Using an artificial pancreas to treat patients with type 1 diabetes has moved one step closer to becoming a reality following positive results from a new trial.
Researchers from the IRCM Clinic in Montreal, Canada, conducted a study comparing a dual-hormone artificial pancreas with conventional insulin pump therapy in 15 adult patients with type 1 diabetes.
They found that the pancreas-simulating device improved short-term blood glucose control by 15 per cent and significantly lowered the risk of hypoglycemia compared with insulin pump treatment.
It also resulted in an 8-fold reduction of the overall risk of hypoglycemia, and a 20-fold reduction in the risk of nocturnal hypoglycemia (night time drops in blood sugar levels).
The dual-hormone artificial pancreas tested at the IRCM consists of a small external pump that is worn on a belt and linked to a continuous glucose monitor (CGM).
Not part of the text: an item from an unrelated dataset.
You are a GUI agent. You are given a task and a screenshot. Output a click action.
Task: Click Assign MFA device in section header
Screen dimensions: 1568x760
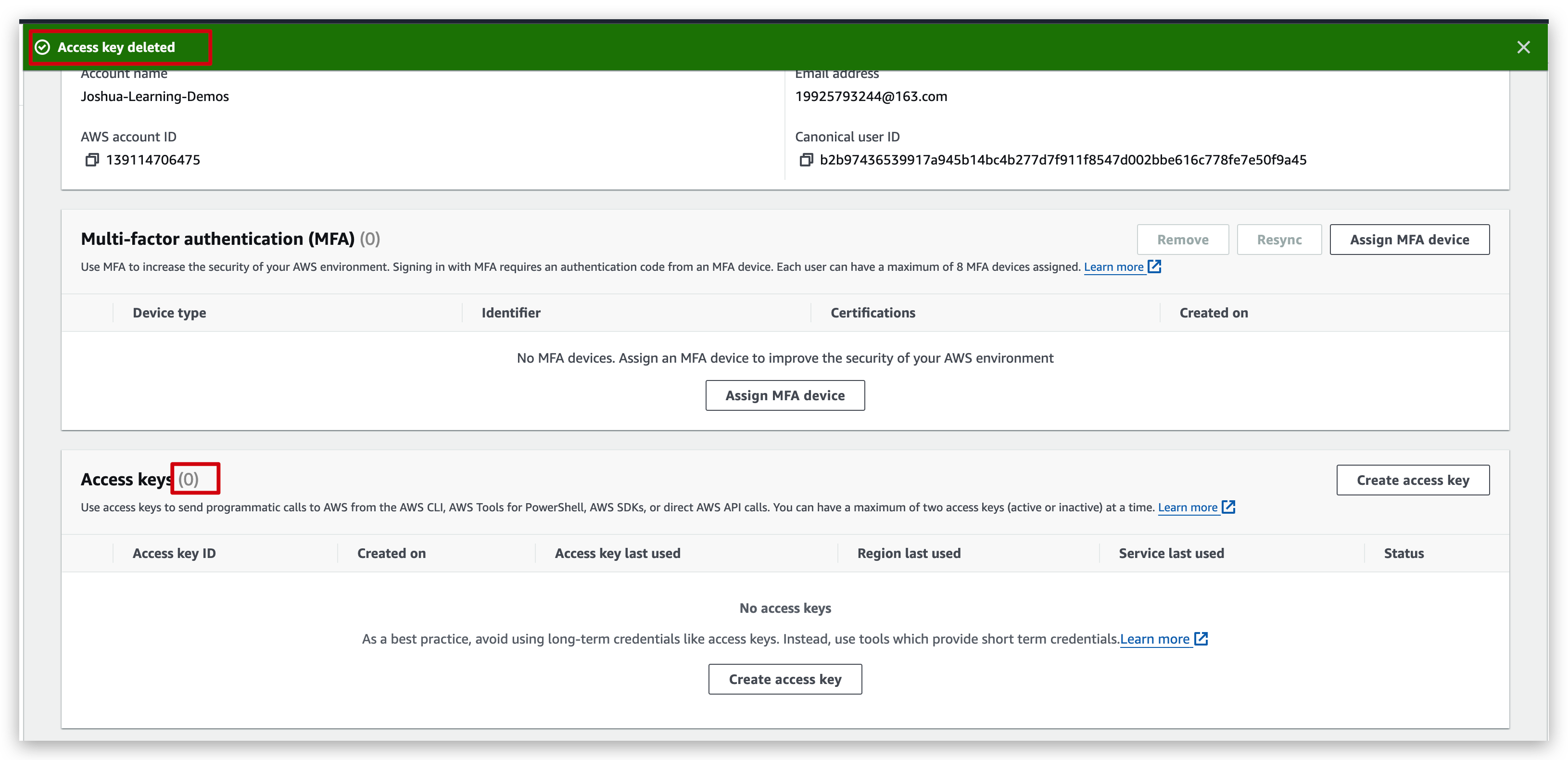tap(1410, 240)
Based on the CGM readings, it automatically injects insulin and glucagon, if necessary, into the body to keep the patien’s diabetes under control.
The pump is guided by an advanced dosing algorithm, which constantly receives blood glucose data from the CGM and calculates the required insulin and glucagon (if needed) doses.
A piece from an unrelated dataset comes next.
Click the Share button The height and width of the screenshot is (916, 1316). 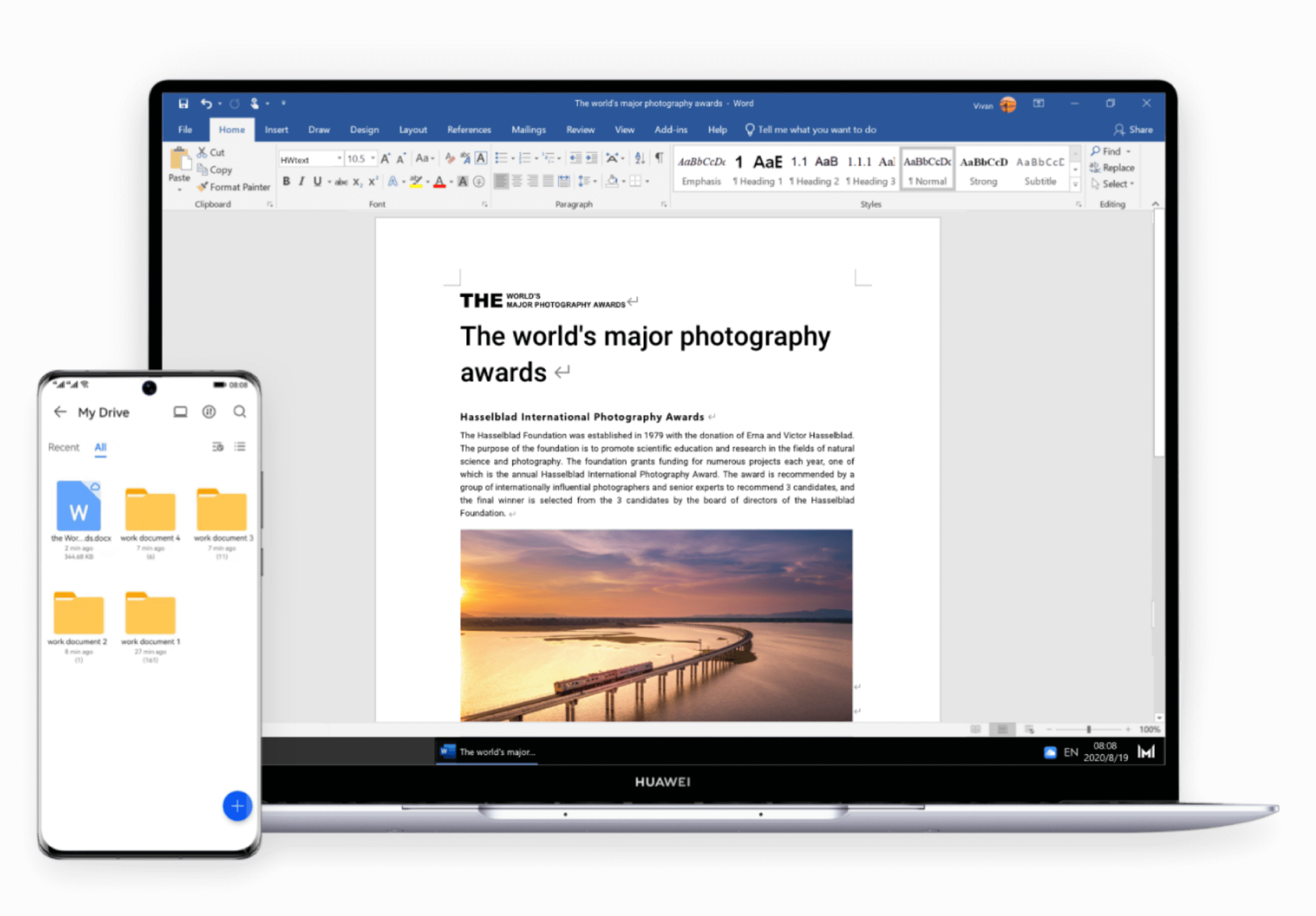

Using wireless technology, the pump then automatically administers the proper doses, meaning the patient doesn’t need to frequently monitor the sensor and adjust the pump’s output as with existing insulin pumps.
Dr. Rémi Rabasa-Lhoret, Director of the Obesity, Metabolism and Diabetes research clinic at the IRCM and lead author of the study, said: “Our work is exciting because the artificial pancreas has the potential to substantially improve the management of diabetes and reduce daily frustrations for patients.”
He added: “We are pursuing our clinical trials to test the system for longer periods and with different age groups. It will then probably be introduced gradually to clinical practice, using insulin alone, with early generations focusing on overnight glucose controls.”
The results of the study are published in the Canadian Medical Association Journal (CMAJ).